4. Level of customer loyalty
How loyal are your customers? Do they buy once and then go away? Do they talk to their friends about your company, positively or negatively? When you give someone what they want, and add value, you have a chance of creating a very loyal customer. Customer loyalty can be measured and monitored. Use surveys, point-of-purchase feedback, and exit polls to discover what you need to do to earn your customer’s loyalty.
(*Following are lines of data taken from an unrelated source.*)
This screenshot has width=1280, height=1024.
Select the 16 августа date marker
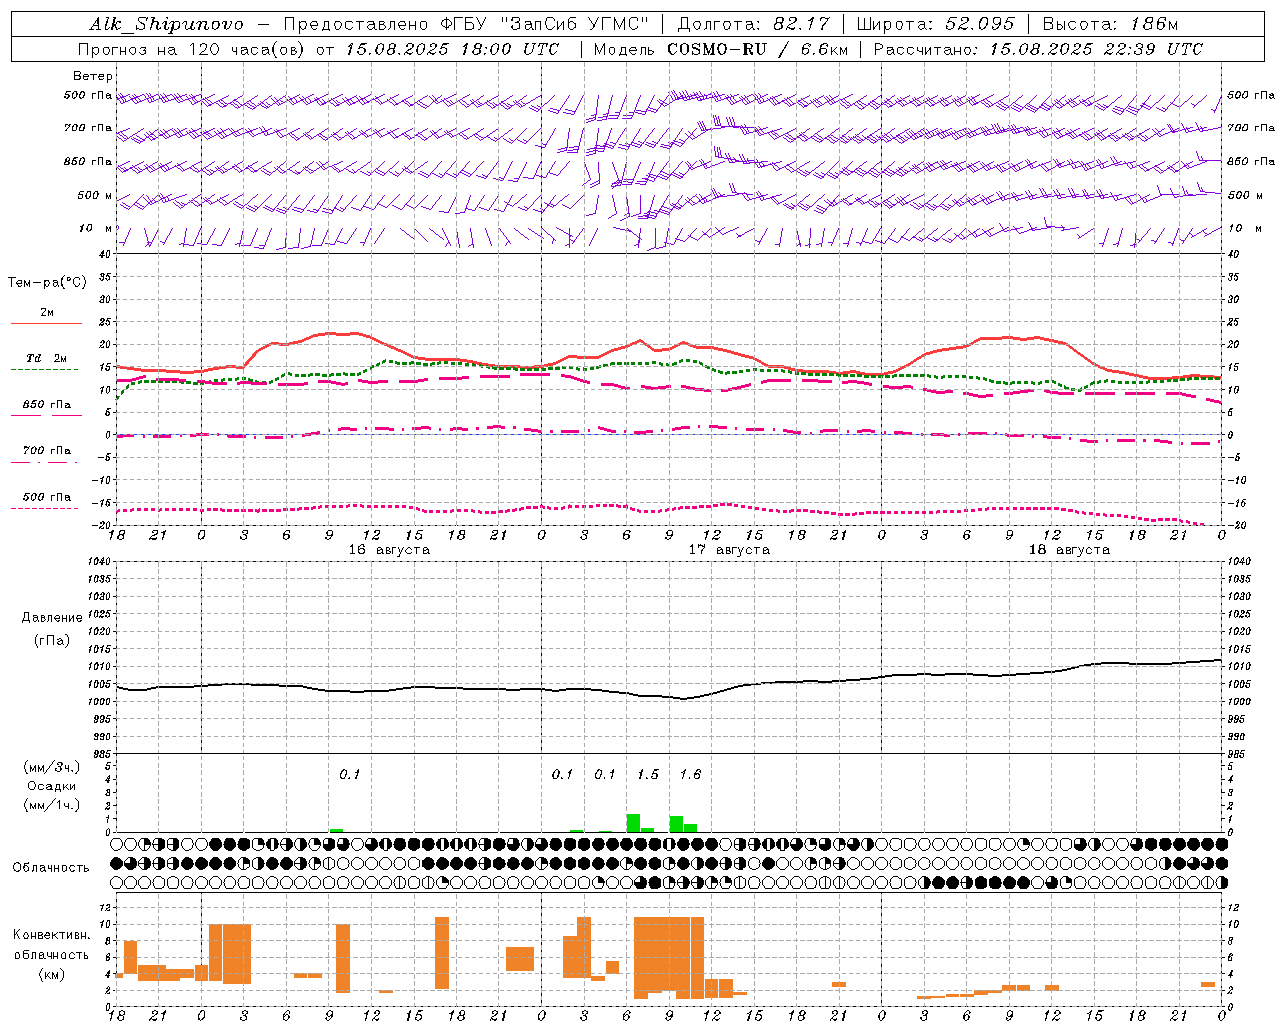tap(389, 550)
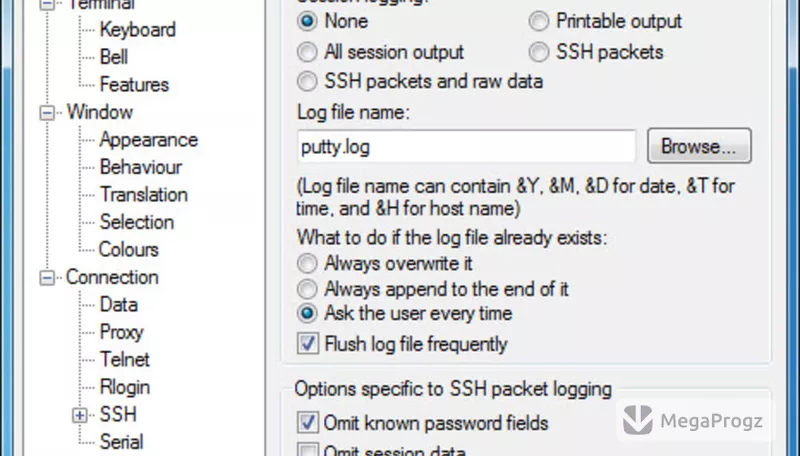Image resolution: width=800 pixels, height=456 pixels.
Task: Collapse the Terminal tree category
Action: [47, 4]
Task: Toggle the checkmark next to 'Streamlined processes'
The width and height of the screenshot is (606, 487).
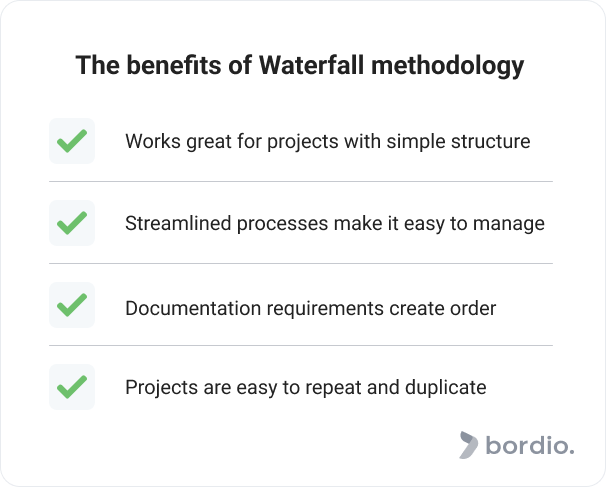Action: 72,223
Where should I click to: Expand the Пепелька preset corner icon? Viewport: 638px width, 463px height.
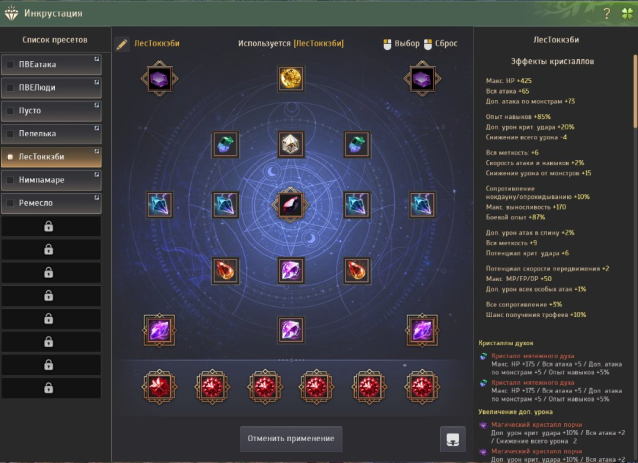click(97, 128)
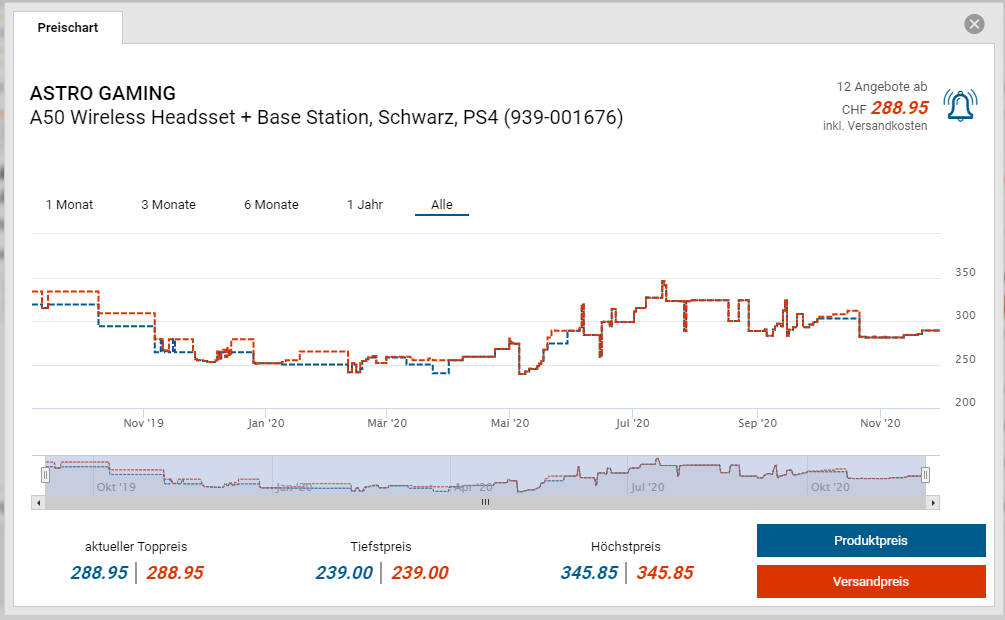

5. Cost of goods sold (COGS)
If you have a product business, then your cost of goods sold is the total cost of your materials, labor and other expenses associated with producing the product. But what about a service business? Service businesses still have costs associated with delivering the service, and it is known as the cost of revenue. Bottom line, if you don’t know your true cost of producing a product or delivering a service, how do you know if you are profitable or not?
6. Gross margin
Gross margin is defined as the difference between sales revenue and the cost of goods or services sold. When you know your sales revenue (#3) and cost of goods sold (#5), you understand how much money you are making or losing when a transaction takes place.
7. Sales cycle length
How long does it take for you to turn a prospect into a lead, and then into a purchasing customer? Knowing your sales cycle is extremely important, because you will understand exactly how many times, and in which way, you need to communicate with a prospect to result in a sale. There are a few ways to calculate your sales cycle, as explained here.
Calculating and tracking all these business statistics may not be your cup of tea, but armed with this information, you’ll be able to make better, more informed decisions to grow your business. As we head into a new year, this is the perfect time to gather the necessary information together to calculate these business statistics for your business.